Maritime Activity Reports, Inc.

July 22, 2018

Imperial Logistics is joining a new industrial initiative as one of its founding members. The consortium is called +D (plusdecentral) and aims to build a cross-company transaction protocol bringing automation and new business models to the Supply Chain.

With this new decentralised infrastructure, it will be possible to digitize and automatically manage tasks such as transport contracts, insurance policies, tracking consignments, editing documents, settling damage claims and payment transactions.

The protocol follows an open-source approach and is designed to guarantee a smooth exchange of information and value between all the participants in the supply chain. Main technologies are Blockchain, the Internet of Things (IoT) and artificial intelligence. A chemical producer, in the role as the shipper, and Allianz Esa, in the role as the insurer, were included in an initial pilot project.

The actual job involved a transport of temperature-controlled chemicals from the shipper in Ludwigshafen to the recipient in Hildesheim. The real-time tracking of the temperature conditions was realised by IoT experts from the technology start-up Evertrace, Berlin.

The +D Supply Chain Protocol represents a new form of collaboration. In contrast to earlier approaches in Web 2.0, there is no longer any central authority that sends the data and activates the transactions.

+D provides the infrastructure for a digital agreement procedure between several independent parties – and the underlying navigation for the data streams. The blockchain technology guarantees that the data cannot be changed and is comprehensible to all the involved parties.

As a result, the contracting process, tracking consignment and conditional settlement including payments and claims management can be automatically handled without any intermediate body. Those participating in the pilot project say that they benefit from the increase in efficiency and save time because of the reduction in work required to process documents manually. Furthermore, the +D Supply Chain Protocol opens up opportunities for new business models in conjunction with artificial intelligence.

“The logistics sector has been talking about collaboration in the supply chain for decades,” says Michael Lütjann, CIO at Imperial Logistics. “However, the fear of losing expertise have often discouraged participants from collaborating in the past.

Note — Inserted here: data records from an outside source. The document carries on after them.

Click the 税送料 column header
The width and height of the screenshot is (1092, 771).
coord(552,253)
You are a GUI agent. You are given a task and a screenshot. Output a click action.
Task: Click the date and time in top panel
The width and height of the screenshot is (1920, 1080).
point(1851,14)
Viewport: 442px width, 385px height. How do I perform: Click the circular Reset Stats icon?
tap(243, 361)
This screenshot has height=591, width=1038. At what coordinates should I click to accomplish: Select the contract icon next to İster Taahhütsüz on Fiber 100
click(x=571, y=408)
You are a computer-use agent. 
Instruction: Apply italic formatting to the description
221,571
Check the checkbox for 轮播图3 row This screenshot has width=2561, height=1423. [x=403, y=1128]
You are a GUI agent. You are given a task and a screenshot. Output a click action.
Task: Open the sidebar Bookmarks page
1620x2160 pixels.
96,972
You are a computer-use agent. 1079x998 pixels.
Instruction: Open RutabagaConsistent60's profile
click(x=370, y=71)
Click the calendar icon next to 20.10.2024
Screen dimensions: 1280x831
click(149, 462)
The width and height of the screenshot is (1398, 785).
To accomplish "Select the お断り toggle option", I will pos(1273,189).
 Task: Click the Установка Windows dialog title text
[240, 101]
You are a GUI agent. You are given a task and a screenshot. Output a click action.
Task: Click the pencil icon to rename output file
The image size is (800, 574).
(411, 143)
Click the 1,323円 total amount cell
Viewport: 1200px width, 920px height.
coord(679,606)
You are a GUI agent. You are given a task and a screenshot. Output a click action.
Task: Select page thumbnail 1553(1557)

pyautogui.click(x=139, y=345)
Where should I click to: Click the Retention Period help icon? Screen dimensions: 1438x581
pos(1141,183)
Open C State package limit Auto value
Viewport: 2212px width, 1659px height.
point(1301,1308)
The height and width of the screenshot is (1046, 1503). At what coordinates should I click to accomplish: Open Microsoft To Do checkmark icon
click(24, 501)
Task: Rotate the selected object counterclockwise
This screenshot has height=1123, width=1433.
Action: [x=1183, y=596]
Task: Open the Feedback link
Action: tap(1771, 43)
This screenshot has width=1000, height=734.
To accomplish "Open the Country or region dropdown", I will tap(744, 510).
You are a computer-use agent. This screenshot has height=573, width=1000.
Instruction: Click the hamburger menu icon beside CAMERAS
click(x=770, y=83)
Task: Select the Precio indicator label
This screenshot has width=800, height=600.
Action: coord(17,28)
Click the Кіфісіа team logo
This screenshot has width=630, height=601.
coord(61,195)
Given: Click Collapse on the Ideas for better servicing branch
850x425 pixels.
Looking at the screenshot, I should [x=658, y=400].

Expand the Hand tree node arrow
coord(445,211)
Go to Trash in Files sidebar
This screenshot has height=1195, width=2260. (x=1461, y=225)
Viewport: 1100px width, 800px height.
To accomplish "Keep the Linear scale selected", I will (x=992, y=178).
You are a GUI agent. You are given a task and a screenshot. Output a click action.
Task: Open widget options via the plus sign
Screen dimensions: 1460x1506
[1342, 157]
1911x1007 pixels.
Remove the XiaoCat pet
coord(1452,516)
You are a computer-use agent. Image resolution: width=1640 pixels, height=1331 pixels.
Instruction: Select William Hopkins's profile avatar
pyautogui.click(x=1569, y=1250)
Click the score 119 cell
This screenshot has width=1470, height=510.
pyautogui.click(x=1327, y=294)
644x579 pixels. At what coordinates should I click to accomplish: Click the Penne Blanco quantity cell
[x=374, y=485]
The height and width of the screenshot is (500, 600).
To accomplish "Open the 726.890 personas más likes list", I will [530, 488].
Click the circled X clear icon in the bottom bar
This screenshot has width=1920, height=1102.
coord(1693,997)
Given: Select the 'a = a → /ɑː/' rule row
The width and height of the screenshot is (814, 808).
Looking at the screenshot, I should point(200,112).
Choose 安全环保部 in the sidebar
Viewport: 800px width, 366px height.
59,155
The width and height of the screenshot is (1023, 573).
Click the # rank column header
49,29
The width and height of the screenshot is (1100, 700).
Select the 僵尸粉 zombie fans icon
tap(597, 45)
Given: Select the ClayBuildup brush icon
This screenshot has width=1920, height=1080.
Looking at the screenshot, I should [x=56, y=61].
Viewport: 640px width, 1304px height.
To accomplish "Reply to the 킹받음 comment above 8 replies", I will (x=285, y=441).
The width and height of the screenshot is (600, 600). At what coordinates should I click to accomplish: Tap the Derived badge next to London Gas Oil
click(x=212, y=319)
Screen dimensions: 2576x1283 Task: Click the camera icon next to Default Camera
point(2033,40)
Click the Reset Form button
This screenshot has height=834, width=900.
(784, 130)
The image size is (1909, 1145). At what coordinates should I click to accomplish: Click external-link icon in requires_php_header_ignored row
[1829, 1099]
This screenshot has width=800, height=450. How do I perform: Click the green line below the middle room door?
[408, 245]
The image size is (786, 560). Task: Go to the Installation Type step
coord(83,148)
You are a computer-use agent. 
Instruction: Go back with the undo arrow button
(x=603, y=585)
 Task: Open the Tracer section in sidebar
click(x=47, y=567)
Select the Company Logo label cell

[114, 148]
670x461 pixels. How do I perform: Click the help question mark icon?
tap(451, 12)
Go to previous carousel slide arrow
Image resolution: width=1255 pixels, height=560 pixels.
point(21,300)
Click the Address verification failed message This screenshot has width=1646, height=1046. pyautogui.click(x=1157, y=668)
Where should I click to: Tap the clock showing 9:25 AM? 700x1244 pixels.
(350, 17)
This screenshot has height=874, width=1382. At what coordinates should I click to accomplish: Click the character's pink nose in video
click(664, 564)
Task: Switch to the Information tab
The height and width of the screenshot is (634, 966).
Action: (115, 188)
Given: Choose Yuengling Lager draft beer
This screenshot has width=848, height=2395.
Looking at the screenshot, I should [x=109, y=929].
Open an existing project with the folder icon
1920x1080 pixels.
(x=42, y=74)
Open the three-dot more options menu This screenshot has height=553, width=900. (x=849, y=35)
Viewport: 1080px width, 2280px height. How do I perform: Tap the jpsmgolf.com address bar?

In addition, central platforms turned out to be far from ideal for the complex flow of information,” Lütjann adds.

The sector now has a collaboration model in the form of the +D Supply Chain Protocol, which really deserves its name, because all those involved benefit to the same degree and nobody needs to fear any loss of control or the dominance of individual parties because it only uses a shared infrastructure,” Lütjann explains.

He is convinced that those who just pay attention to their own competitive advantages will not enjoy any benefits in the decentralised Web 3.0, but those who can add substantial value added to their “industrial ecosystem”. As a neutral entity, +D is open to further partnerships aimed at the joint development of the common Supply Chain infrastructure.